Part of the legacy and lessons learned from WWII and the Holocaust was the adoption of the UN Genocide Convention on December 9, 1948 by the UN General Assembly. The UN Genocide Convention is the first document that defined genocide and imposed obligations on states to prevent genocide and punish the perpetrators. Importantly, the Genocide Convention was to signify the commitment of states to the promise of “Never Again”, and it is this promise that I kept coming back to when I followed our guide first through the narrow lanes of Auschwitz and then over the vast green fields of Birkenau. Despite the promise, atrocity crimes are not a thing of the past but have been on the rise, especially against ethnic and religious minorities. The Convention grants states full discretion in relation to how they fulfil their duties under the Genocide Convention rendering the observation that the Genocide Convention is too weak to stand against the powers that bring about genocidal atrocities. Is “never again” just an empty promise, after all?
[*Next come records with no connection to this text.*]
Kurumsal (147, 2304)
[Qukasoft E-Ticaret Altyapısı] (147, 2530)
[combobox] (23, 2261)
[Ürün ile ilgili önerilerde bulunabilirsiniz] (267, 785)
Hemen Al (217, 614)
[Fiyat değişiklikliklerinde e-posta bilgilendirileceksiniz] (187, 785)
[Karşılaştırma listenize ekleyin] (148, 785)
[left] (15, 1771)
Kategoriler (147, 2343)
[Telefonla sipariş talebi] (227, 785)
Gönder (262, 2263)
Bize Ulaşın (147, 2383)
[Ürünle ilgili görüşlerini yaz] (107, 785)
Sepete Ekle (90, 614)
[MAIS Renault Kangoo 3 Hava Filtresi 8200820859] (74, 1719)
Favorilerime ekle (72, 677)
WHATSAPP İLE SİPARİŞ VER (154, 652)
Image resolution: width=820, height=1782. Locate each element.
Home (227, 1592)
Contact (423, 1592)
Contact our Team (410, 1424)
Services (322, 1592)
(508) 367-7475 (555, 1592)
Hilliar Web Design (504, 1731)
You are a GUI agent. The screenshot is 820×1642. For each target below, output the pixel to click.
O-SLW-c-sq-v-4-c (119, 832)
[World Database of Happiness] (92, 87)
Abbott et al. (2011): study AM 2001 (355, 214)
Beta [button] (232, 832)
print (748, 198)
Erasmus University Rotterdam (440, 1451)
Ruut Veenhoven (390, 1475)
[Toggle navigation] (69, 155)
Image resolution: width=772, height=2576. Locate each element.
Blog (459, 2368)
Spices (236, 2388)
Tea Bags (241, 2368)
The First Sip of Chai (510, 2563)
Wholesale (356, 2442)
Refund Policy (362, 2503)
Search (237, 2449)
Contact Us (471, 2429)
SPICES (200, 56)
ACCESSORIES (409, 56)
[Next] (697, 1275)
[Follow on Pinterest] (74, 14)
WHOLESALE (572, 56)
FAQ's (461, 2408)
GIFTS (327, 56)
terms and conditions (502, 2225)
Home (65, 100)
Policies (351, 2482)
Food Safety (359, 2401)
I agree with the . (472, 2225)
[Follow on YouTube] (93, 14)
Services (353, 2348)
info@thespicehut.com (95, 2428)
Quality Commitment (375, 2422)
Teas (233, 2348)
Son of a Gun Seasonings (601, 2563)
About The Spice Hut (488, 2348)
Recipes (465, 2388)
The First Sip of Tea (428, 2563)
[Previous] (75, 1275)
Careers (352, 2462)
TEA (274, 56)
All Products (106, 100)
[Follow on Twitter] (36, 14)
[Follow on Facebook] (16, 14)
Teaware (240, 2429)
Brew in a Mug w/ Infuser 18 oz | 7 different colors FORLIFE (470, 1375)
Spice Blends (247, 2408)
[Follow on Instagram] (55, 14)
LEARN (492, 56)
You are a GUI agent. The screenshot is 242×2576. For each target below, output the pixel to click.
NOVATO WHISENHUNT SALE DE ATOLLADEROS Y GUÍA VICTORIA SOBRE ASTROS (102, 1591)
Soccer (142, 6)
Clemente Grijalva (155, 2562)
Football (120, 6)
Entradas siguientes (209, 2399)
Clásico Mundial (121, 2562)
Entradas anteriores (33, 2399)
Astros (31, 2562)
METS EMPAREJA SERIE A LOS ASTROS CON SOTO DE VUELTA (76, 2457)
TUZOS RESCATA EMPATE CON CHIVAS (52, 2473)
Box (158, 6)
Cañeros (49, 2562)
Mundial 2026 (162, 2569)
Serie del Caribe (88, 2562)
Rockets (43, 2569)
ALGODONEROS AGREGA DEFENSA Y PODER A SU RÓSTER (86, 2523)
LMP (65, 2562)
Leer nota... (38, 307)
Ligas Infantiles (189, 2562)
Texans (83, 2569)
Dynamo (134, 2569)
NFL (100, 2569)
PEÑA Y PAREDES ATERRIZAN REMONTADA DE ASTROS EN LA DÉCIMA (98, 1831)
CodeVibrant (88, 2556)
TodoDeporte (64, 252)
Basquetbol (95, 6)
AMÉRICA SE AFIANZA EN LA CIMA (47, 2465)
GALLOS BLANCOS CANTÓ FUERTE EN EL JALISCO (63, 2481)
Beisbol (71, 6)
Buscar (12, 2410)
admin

In China, the government’s repression has led to the arbitrary detainment of an estimated 1.8 – 3 million Uyghurs and other Turkic people in a mass network of concentration camps solely based on their unique ethnic and religious identity. Inside the camps, indoctrination, sexual abuse, forced sterilization, rape, starvation, and mental and physical torture is commonly used to punish detainees. Uyghurs are forced to learn Mandarin Chinese, with the Uyghur language banned since 2017. The mass incarceration runs parallel with the destruction of mosques, graveyards, and other places of cultural and linguistic significance for Uyghurs. State-sponsored forced labor schemes add to the existing violations with Uyghur forced labor tainting global supply chains. I thought about those individuals and their families as I boarded the bus that took us back to Krakow. I hope that one day, Uyghurs and visitors from around the world will be able to visit the Uyghur region and these camps as memorial sites to pay tribute to the many lives lost, establish a culture of remembrance, and look back on history.